_What you will do_. No line before the one holding "This screenshot has height=725, width=1568." is wanted; restate word for word that line and all lines after it to the end of the entries, excluding pictures.

_Records for processing_.
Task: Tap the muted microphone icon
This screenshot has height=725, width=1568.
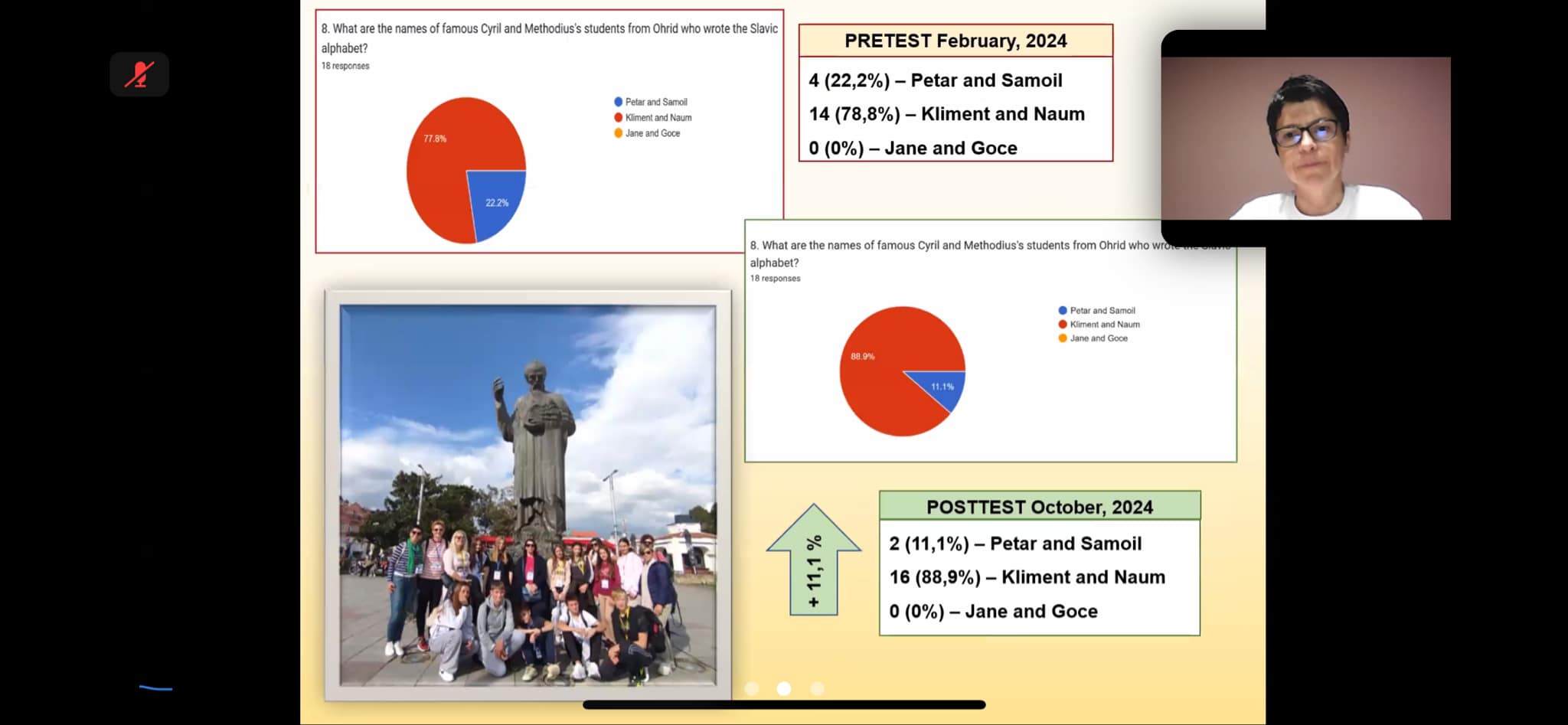Action: [139, 74]
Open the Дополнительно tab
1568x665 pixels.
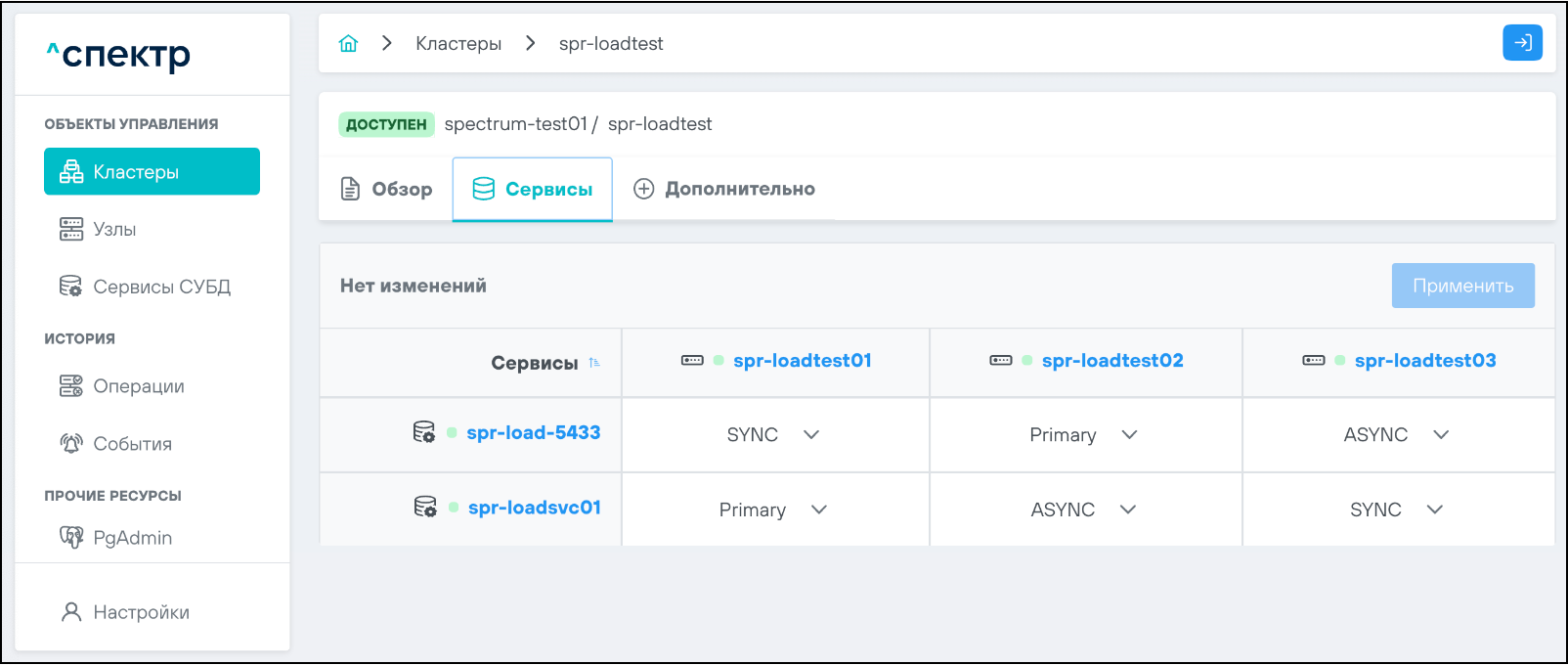(724, 190)
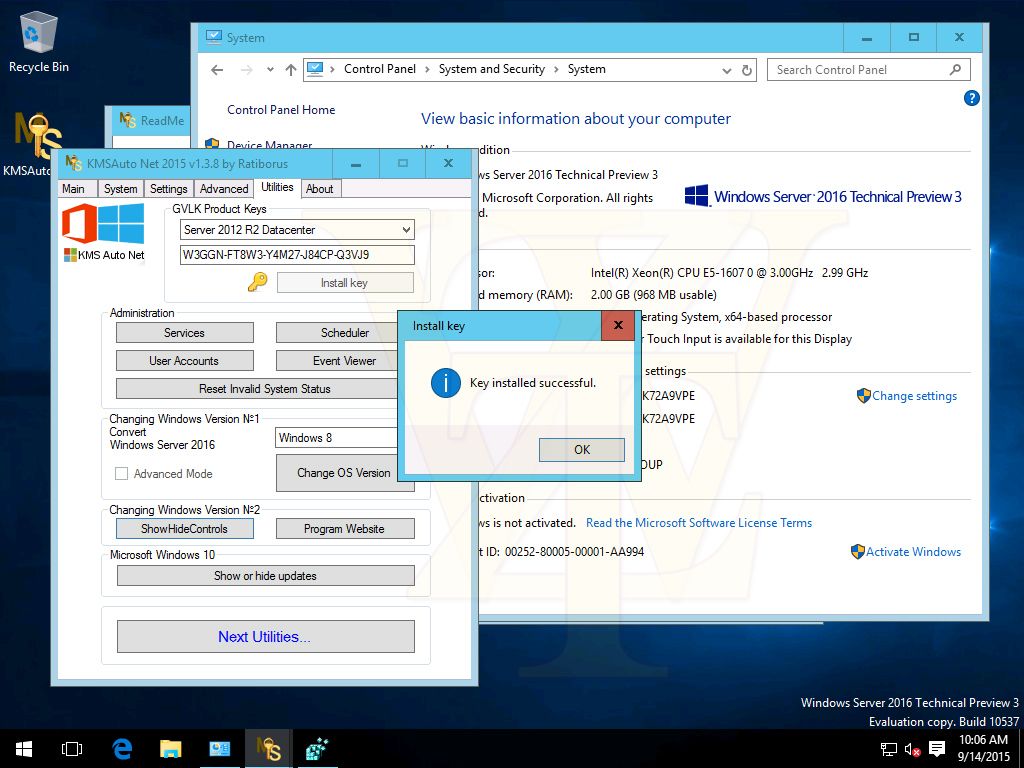Refresh the Control Panel address bar
This screenshot has height=768, width=1024.
[x=747, y=70]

_Task solution_.
This screenshot has height=725, width=1568.
Action: [139, 74]
Open the Дополнительно tab
1568x665 pixels.
(724, 190)
Refresh the Control Panel address bar
This screenshot has height=768, width=1024.
[x=747, y=70]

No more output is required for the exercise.